• **The problem**: Your response should consist of the data that follows, repeated in full without alteration.

• **Input material**:
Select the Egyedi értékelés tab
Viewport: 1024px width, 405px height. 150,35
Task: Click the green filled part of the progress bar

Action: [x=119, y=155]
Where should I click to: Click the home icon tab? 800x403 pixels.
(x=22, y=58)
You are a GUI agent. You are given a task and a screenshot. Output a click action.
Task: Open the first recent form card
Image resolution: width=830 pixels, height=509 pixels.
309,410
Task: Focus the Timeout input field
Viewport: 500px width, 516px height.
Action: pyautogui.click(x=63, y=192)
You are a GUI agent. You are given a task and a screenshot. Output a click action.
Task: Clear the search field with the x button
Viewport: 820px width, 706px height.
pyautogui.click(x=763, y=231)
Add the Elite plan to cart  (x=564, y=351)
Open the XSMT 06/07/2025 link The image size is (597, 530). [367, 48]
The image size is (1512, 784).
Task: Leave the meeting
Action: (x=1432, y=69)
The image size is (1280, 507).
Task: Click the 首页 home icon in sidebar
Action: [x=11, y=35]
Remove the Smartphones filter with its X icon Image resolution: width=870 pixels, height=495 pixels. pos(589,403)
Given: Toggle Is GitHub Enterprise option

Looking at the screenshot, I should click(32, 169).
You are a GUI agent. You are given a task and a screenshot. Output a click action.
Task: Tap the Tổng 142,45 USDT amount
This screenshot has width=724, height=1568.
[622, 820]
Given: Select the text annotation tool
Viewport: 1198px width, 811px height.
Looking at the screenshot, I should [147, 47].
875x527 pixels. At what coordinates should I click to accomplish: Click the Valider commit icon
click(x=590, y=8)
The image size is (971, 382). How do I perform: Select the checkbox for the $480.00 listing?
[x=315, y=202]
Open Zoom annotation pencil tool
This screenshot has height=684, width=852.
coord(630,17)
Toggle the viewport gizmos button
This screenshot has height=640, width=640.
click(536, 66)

• **Exercise answer**:
Select the Egyedi értékelés tab
Viewport: 1024px width, 405px height. 150,35
Task: Click the green filled part of the progress bar

Action: [x=119, y=155]
Where should I click to: Click the home icon tab? 800x403 pixels.
(x=22, y=58)
You are a GUI agent. You are given a task and a screenshot. Output a click action.
Task: Open the first recent form card
Image resolution: width=830 pixels, height=509 pixels.
309,410
Task: Focus the Timeout input field
Viewport: 500px width, 516px height.
Action: pyautogui.click(x=63, y=192)
You are a GUI agent. You are given a task and a screenshot. Output a click action.
Task: Clear the search field with the x button
Viewport: 820px width, 706px height.
pyautogui.click(x=763, y=231)
Add the Elite plan to cart  (x=564, y=351)
Open the XSMT 06/07/2025 link The image size is (597, 530). [367, 48]
The image size is (1512, 784).
Task: Leave the meeting
Action: (x=1432, y=69)
The image size is (1280, 507).
Task: Click the 首页 home icon in sidebar
Action: [x=11, y=35]
Remove the Smartphones filter with its X icon Image resolution: width=870 pixels, height=495 pixels. pos(589,403)
Given: Toggle Is GitHub Enterprise option

Looking at the screenshot, I should click(32, 169).
You are a GUI agent. You are given a task and a screenshot. Output a click action.
Task: Tap the Tổng 142,45 USDT amount
This screenshot has width=724, height=1568.
[622, 820]
Given: Select the text annotation tool
Viewport: 1198px width, 811px height.
Looking at the screenshot, I should [147, 47].
875x527 pixels. At what coordinates should I click to accomplish: Click the Valider commit icon
click(x=590, y=8)
The image size is (971, 382). How do I perform: Select the checkbox for the $480.00 listing?
[x=315, y=202]
Open Zoom annotation pencil tool
This screenshot has height=684, width=852.
coord(630,17)
Toggle the viewport gizmos button
This screenshot has height=640, width=640.
click(536, 66)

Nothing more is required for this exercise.